Joseph P. Alukal, MD1, David Zurakowski, Ph.D2, Stuart B. Bauer, MD2, Alan B. Retik, MD2, David A. Diamond, MD2.
1Boston Medical Center, Boston, MA, USA, 2Children's Hospital Boston, Boston, MA, USA.

Background: Adolescent varicocele and its relationship to future infertility remains poorly defined, in part due to absence of semen analysis data. Testicular hypotrophy has functioned as an alternative marker of impaired testicular function in adolescents. We examined the relationship of semen parameters to grade of adolescent varicocele, and testicular hypotrophy.
Methods: We reviewed the adolescent varicocele data base from our institution, including ultrasound calculated testicular volumes and clinical grade. Semen analyses were performed by a single laboratory in an affiliated adult institution according to WHO guidelines.

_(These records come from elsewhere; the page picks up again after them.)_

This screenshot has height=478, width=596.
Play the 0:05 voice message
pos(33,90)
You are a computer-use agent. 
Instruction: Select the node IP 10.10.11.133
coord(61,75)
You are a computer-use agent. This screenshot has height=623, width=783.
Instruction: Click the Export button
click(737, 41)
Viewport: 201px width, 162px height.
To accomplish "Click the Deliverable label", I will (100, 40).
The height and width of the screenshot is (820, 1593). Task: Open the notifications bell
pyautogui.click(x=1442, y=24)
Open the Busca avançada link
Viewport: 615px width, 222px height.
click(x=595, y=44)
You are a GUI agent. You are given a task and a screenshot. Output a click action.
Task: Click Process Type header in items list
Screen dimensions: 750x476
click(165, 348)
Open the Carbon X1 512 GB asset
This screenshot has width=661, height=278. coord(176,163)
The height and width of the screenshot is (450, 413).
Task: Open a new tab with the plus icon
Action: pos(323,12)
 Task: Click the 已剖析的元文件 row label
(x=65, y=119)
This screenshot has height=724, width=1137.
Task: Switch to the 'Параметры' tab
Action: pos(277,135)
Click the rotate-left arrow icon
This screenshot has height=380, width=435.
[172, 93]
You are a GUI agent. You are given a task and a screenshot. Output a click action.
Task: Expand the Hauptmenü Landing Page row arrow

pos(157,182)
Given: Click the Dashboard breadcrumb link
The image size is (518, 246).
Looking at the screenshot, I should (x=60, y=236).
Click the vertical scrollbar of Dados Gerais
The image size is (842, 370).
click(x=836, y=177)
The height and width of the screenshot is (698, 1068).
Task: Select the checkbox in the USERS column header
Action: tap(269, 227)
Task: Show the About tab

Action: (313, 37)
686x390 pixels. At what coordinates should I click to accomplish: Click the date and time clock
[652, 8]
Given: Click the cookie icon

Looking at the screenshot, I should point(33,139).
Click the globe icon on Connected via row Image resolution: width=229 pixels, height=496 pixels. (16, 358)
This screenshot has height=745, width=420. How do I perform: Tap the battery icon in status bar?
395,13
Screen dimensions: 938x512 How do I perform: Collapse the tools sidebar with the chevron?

Results: 27 patients between ages 14 and 21 (Mean=17.6) years were studied. Median total sperm count was 80.5 million (interquartile range, 41.6-183.6); median total motile sperm count was 45.5 million (interquartile range 6.1-127.5). 8 of 27 patients (30%) had total motile sperm counts less than 10 million.
Volume differential and varicocele grade were not correlated with total sperm count (Pearson r = -0.08, p = 0.71, Spearman rho = 0.17, p = 0.43); they were also not correlated with total motile sperm count (Pearson r = -0.05, p = 0.84, Spearman rho = 0.07, p = 0.77).
The only variable associated with total sperm count and total motile sperm count was age, in which older boys had higher counts for total sperm (Pearson r = 0.34, p = 0.08) and total motile sperm (Pearson r = 0.39, p = 0.05).
Conclusions: In adolescents with varicocele total motile sperm count does not appear to be correlated to grade or testicular hypotrophy.